Mapping Winteko during genocide
As it is described by Gasarabwe, during the genocide the place where the monument currently is, used to be a road block where the militia used to catch Tutsis from Nyakanyinya and Nyakarenzo, who were fleeing trying to reach the former Kamarampaka Stadium, and bring them to ‘brigade’ were Tabaro had a headquarter and bigger road block; this is where they used to judge either to kill or to send their victims in ‘blinde’.
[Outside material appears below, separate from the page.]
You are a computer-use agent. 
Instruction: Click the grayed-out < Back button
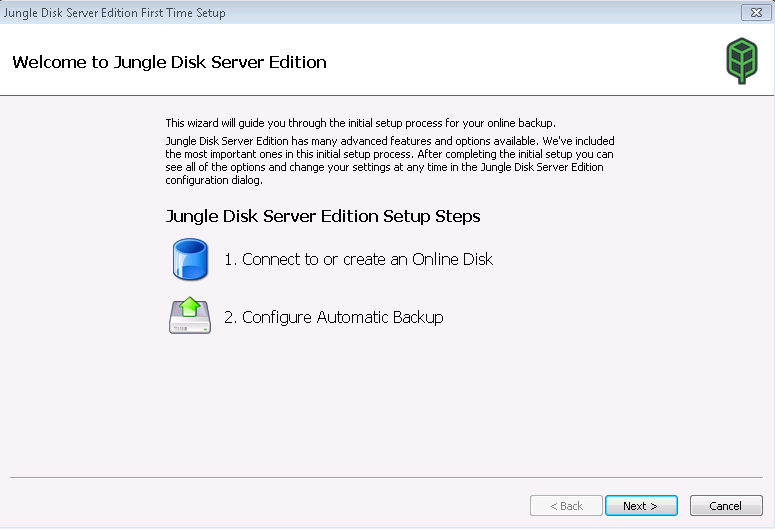(x=566, y=506)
“The ‘Blinde ’ was two close houses where they used to put Tutsis’ women after killing their husbands and male family members, and every night they used to come and pick some of them to rape during nights, after a long day of killings. The distance from ‘blinde’ to the road block was around 200m while the distance to the ‘brigade’ was around 500m; ‘blinde’ was way between two road blocks.” Gasarabwe added.
The myth of ‘abakurankota’
Gasarabwe explains that ‘Abakurankota’ were a big family among which the house of Mfizi, the ancestor of Tabaro belonged. Before the genocide, ‘abakurankota’ from Mfizi’s house believed to be the only Hutus and casted others away; they even formed the famous UBEMFI movement (Ubumwe bwa BEne MFizi) which means the union of Mfizi’s family.
“During the genocide against Tutsis of 1994, ‘abakurankota’ from Mfizi’s house who lived at Winteko became militias who killed many Tutsis while ‘abakurankota’ from other houses were being killed as Tutsis wherever they were.” Gasarabwe added.
The famous Tabaro who led many killings at Winteko and other surrounding areas during the genocide against Tutsis of 1994, was sentenced to life imprisonment by the Stockholm’s Sevea court of appeal in Sweden, the trial that started on November 9, 2018 and was closed on March 30, 2019; and the judgment was pronounced on April 29, 2019.
Despite this sentence not being able to bring back their lost families, the genocide survivors from former Winteko appreciate that the justice was at least done.